» SELECTED PASSAGE:

────────────────────────────────────────

Trauma has a nasty way of never letting us completely move past it. It shapes us and helps give birth to the person we eventually become as adults. Similarly, on a macro scale, society rarely moves entirely past the trauma that it has inflicted on us. Kurt Harder’s Spiral is a story in which trauma has made the protagonist an unreliable narrator, but paradoxically one who is entirely justified in their fear and paranoia. It’s a story about what lies just beneath the surface of an idyllic community, the price that is paid for keeping said community idyllic, and how trauma rarely goes away entirely.
Spiral is the story of Liam and Malik, a same-sex couple who move to a small town with their daughter, Kayla. At first, all seems to be perfect: the town is quaint and quiet, and their neighbors are almost too accepting of the couple’s lifestyle. Malik begins to suspect something is deeply amiss when he spies his neighbor performing what appears to be a ritual of sorts one night in their living room, and his suspicion only deepens when they provide an extremely transparent and flimsy excuse. After an incident in which a homophobic slur is spray-painted on their wall, Malik is convinced there is something sinister afoot.
Soon, he is being second guessed by everyone in his life, and it becomes apparent that the people of the town are actively working to divide him and his husband up and paint him as an unhinged madman so they can do whatever it is they’re going to do and get away with it. The film culminates in a horrific confrontation straight out of Rosemary’s Baby.
Harder is quite adept at mixing a hodgepodge of influences into something that, while not wholly original or groundbreaking, is still an enjoyable film. Spiral has been compared to the work of Jordan Peele, and to some degree I think that is accurate. Peele created a name for himself by showing us the bigotry that oftentimes hides just beneath the pleasant façade of main street U.S.A. He skewers limousine liberal types just as effectively as he does out and out white supremacists, and shows us how white paternalism is often a façade for something far more dangerous.
Harder largely succeeds in crafting a world in which the horrific bigotry that is far more prevalent than most people care to admit is lurking just around the corner, but Spiral, when stripped of the politics of sexuality and race, resembles the work of Hitchcock and Polanski far more than it does Peele. While queerness does play a large part in this film, it doesn’t necessarily feel essential to the story, whereas Peele’s films seem to be predicated on the plight of a marginalized community. Malik’s queerness serves mostly as a vehicle to explore the source of his paranoia (a vicious attack on him and his partner as a teenager; and heads up, it’s very brutal) and to further cast he and his partner as “outsiders.” Aside from that, however, I don’t think queerness is really inherent to what this story is trying to say. Hence, the idea that it is far more like a Polanski film, especially his “apartment” films, and Hitchcock, especially Rear Window. I’d also go as far as saying there’s more than a touch of The Wicker Man as well, in that an outsider begins to suspect there is something horribly wrong with a community.

────────────────────────────────────────

» INSTRUCTION A:
Reproduce the entries from the line with "Image resolution: width=1024" up to and including the line with "I will coord(11,11).".

────────────────────────────────────────

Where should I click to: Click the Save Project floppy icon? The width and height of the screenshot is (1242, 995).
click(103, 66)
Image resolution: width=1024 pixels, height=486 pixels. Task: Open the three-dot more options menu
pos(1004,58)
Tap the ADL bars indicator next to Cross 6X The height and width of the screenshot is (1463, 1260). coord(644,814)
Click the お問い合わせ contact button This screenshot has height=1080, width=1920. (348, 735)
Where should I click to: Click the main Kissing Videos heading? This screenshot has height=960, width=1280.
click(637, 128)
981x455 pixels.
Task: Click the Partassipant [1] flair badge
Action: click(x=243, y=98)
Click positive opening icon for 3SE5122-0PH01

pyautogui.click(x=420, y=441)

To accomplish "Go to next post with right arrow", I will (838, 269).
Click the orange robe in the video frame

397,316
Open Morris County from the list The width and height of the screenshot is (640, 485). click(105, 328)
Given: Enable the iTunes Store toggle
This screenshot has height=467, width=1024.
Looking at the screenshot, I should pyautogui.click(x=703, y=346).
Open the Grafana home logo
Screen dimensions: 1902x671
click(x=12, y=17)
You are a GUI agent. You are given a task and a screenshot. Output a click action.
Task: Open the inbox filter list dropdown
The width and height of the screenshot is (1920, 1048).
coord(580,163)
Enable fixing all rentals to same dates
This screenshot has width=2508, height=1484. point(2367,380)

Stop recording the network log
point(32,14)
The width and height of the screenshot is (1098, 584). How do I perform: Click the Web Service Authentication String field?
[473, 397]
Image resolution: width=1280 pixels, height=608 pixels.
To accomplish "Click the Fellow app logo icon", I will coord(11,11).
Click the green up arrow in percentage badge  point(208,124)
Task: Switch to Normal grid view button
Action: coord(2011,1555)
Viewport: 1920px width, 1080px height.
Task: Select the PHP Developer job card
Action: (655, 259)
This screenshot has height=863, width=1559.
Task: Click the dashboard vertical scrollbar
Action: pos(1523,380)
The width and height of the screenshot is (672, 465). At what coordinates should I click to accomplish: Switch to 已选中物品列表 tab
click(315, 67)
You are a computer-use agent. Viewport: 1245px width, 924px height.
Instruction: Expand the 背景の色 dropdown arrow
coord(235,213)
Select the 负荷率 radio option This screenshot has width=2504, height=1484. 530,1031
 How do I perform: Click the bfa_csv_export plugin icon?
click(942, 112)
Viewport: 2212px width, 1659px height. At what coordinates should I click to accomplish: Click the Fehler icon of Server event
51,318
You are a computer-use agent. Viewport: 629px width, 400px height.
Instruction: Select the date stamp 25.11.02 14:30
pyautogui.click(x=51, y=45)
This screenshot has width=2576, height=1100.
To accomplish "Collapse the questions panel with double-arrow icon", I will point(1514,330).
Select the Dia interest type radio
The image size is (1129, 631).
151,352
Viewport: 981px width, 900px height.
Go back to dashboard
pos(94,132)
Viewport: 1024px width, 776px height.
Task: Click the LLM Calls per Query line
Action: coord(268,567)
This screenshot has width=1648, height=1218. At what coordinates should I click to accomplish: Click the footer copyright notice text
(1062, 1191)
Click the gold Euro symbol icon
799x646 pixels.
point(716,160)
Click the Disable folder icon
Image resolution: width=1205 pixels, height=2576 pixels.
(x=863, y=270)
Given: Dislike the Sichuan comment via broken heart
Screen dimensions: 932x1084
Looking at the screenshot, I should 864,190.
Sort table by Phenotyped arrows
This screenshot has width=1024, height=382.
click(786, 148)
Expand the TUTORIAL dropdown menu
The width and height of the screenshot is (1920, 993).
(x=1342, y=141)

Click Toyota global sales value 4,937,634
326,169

────────────────────────────────────────

» INSTRUCTION B:
Write out the passage of the Spiral review from "Harder is quite" up to and including "far more dangerous.".

» TASK RESULT A:
Image resolution: width=1024 pixels, height=486 pixels. Task: Open the three-dot more options menu
pos(1004,58)
Tap the ADL bars indicator next to Cross 6X The height and width of the screenshot is (1463, 1260). coord(644,814)
Click the お問い合わせ contact button This screenshot has height=1080, width=1920. (348, 735)
Where should I click to: Click the main Kissing Videos heading? This screenshot has height=960, width=1280.
click(637, 128)
981x455 pixels.
Task: Click the Partassipant [1] flair badge
Action: click(x=243, y=98)
Click positive opening icon for 3SE5122-0PH01

pyautogui.click(x=420, y=441)

To accomplish "Go to next post with right arrow", I will (838, 269).
Click the orange robe in the video frame

397,316
Open Morris County from the list The width and height of the screenshot is (640, 485). click(105, 328)
Given: Enable the iTunes Store toggle
This screenshot has height=467, width=1024.
Looking at the screenshot, I should pyautogui.click(x=703, y=346).
Open the Grafana home logo
Screen dimensions: 1902x671
click(x=12, y=17)
You are a GUI agent. You are given a task and a screenshot. Output a click action.
Task: Open the inbox filter list dropdown
The width and height of the screenshot is (1920, 1048).
coord(580,163)
Enable fixing all rentals to same dates
This screenshot has width=2508, height=1484. point(2367,380)

Stop recording the network log
point(32,14)
The width and height of the screenshot is (1098, 584). How do I perform: Click the Web Service Authentication String field?
[473, 397]
Image resolution: width=1280 pixels, height=608 pixels.
To accomplish "Click the Fellow app logo icon", I will coord(11,11).

» TASK RESULT B:
Harder is quite adept at mixing a hodgepodge of influences into something that, while not wholly original or groundbreaking, is still an enjoyable film. Spiral has been compared to the work of Jordan Peele, and to some degree I think that is accurate. Peele created a name for himself by showing us the bigotry that oftentimes hides just beneath the pleasant façade of main street U.S.A. He skewers limousine liberal types just as effectively as he does out and out white supremacists, and shows us how white paternalism is often a façade for something far more dangerous.